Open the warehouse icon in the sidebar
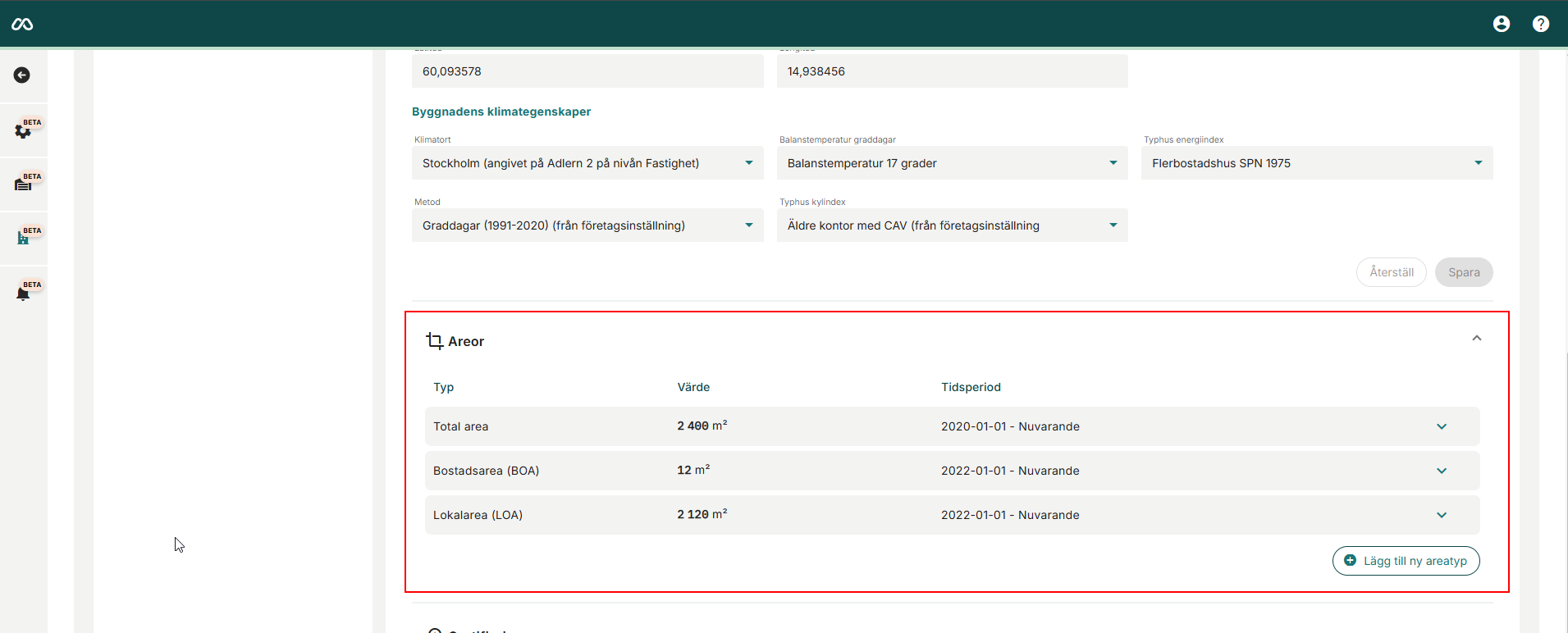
#####
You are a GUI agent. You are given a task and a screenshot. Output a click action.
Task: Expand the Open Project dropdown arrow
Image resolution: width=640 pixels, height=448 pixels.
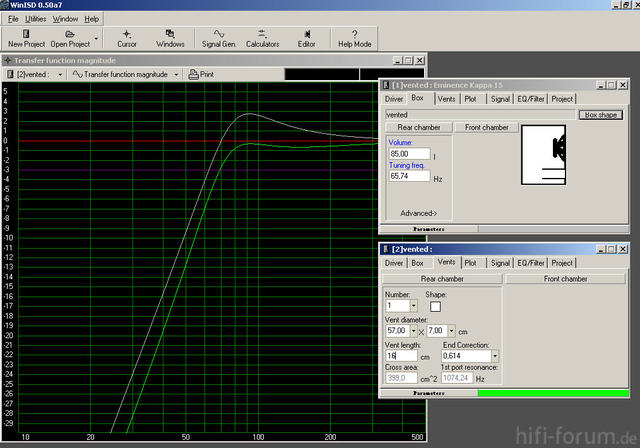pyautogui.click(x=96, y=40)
#####
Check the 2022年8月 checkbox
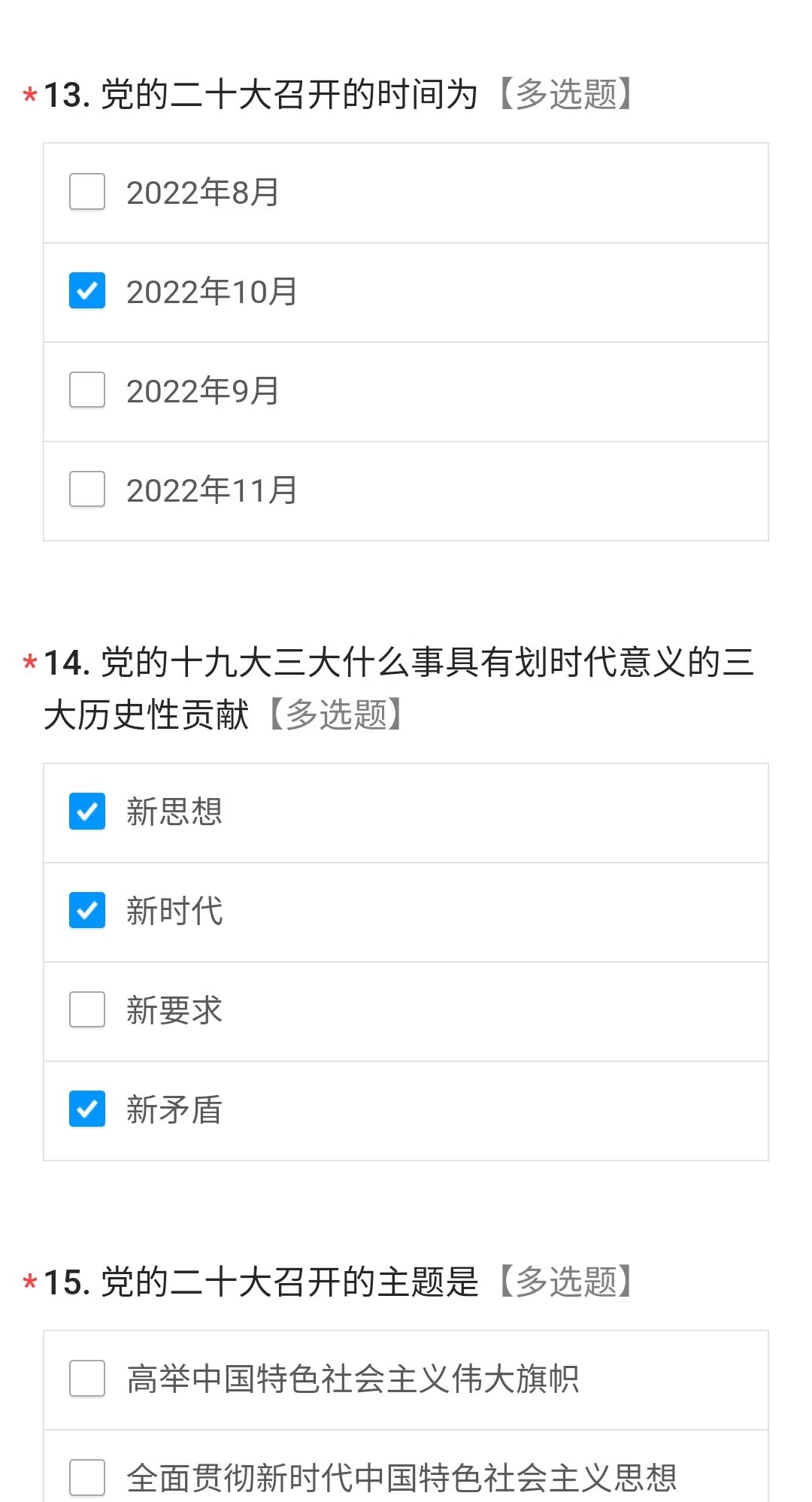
#####
[Work required]: In which lines of the records does the word "Open" appear? Copy each of them.

[Output below]:
Open the warehouse icon in the sidebar
Task: Expand the Open Project dropdown arrow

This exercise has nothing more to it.